GIVEN EXERCISE :: Please reproduce the items below verbatim, starting at the first line and ending with the line that contains "pyautogui.click(x=49, y=391)", including that line.

SUPPLIED ENTRIES ::
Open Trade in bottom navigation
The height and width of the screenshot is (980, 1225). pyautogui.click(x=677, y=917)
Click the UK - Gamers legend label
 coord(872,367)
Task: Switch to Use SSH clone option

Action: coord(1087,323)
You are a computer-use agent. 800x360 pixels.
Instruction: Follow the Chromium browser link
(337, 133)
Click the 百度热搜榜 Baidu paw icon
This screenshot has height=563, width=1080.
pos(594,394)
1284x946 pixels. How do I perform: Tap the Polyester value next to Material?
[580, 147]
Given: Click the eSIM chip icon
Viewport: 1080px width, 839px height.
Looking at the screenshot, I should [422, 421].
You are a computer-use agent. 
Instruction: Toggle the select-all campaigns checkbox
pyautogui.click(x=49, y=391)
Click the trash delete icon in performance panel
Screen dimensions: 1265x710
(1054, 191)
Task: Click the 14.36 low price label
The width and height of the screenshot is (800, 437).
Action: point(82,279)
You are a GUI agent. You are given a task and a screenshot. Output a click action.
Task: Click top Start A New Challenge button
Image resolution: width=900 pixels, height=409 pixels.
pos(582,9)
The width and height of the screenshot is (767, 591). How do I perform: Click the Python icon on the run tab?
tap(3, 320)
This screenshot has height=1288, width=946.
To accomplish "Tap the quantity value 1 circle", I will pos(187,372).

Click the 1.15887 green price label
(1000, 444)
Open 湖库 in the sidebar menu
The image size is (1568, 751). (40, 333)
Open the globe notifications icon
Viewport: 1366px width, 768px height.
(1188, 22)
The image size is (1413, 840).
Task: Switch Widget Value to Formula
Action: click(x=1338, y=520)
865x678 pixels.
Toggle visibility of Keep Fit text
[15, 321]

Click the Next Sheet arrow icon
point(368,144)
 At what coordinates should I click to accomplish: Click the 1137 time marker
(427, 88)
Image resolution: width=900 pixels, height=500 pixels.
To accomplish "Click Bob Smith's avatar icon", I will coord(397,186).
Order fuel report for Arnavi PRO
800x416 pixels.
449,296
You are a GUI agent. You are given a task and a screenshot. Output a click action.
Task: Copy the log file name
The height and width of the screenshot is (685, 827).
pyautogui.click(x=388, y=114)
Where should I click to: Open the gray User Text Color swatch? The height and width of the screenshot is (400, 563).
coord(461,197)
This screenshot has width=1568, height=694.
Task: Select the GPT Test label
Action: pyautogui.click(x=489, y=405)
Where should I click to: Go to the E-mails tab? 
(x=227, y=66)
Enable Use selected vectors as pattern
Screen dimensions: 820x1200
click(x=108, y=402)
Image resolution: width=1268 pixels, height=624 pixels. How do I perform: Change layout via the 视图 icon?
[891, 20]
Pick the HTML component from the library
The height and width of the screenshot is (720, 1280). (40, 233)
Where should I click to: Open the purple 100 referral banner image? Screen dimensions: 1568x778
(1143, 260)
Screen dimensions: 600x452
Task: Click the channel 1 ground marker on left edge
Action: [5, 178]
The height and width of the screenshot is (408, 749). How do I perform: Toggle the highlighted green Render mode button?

EXERCISE RESULT ::
Open Trade in bottom navigation
The height and width of the screenshot is (980, 1225). pyautogui.click(x=677, y=917)
Click the UK - Gamers legend label
 coord(872,367)
Task: Switch to Use SSH clone option

Action: coord(1087,323)
You are a computer-use agent. 800x360 pixels.
Instruction: Follow the Chromium browser link
(337, 133)
Click the 百度热搜榜 Baidu paw icon
This screenshot has height=563, width=1080.
pos(594,394)
1284x946 pixels. How do I perform: Tap the Polyester value next to Material?
[580, 147]
Given: Click the eSIM chip icon
Viewport: 1080px width, 839px height.
Looking at the screenshot, I should [422, 421].
You are a computer-use agent. 
Instruction: Toggle the select-all campaigns checkbox
pyautogui.click(x=49, y=391)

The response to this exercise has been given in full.